■ PROVIDED PASSAGE
###
- Born: Jane McDermott 29 November 1974 (age 51) Yorkshire, England, UK
- Occupation: Actress
- Years active: 1996–present
- Notable work: See below
- Television: Emmerdale M.I.High

= Jane Cameron =

English actress

Jane Cameron (born 29 November 1974) is an English actress, known for her roles as Sophie Wright in the ITV soap opera Emmerdale and as Ms. Templeman in the BBC children's show M.I.High. In 2011–12, she appeared on EastEnders as Sophie for four episodes.

==Early and personal life==
Cameron was born in Yorkshire and attended Ilkley Grammar School. In 1998, she, her mother, and her stepfather were involved in a car accident. Her stepfather Steven Wood was driving the car with Jane and her mother inside, when it collided with Melanie Powell, 20, a friend of Jane's younger brother. The two cars crashed into a field near Menwith Hill, Harrogate, North Yorkshire at an unlit junction. All of the passengers in Wood's car survived, suffering minor bruises, but Powell, who worked in Bradford, and was driving home to see her boyfriend, died.

==Career==

"In ways, it's nice to have a baby on screen. When he's supposed to be crying, often he'll be as happy as anything. And when he's supposed to be happy, he can be a bit grizzly. We have to wait for the crying".
— —Cameron describes having a baby in the majority of her scenes on Emmerdale (1997)
###
■ GIVEN INFORMATION
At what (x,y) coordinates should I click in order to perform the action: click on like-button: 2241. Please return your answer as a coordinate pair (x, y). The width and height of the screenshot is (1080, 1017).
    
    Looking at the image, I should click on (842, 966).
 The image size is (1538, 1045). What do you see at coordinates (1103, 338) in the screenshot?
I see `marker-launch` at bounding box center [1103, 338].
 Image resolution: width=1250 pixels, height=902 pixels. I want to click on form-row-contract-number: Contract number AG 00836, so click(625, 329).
###
■ WHAT TO DO
In the Jane Cameron biography, why does Cameron say that the crew sometimes had to wait during her Emmerdale scenes with a baby? Answer in one to three sentences.

■ YOUR SOLUTION
The baby often did the opposite of what a scene required. He was happy when he was supposed to cry and grizzly when he was supposed to be happy, so the crew had to wait for him to cry.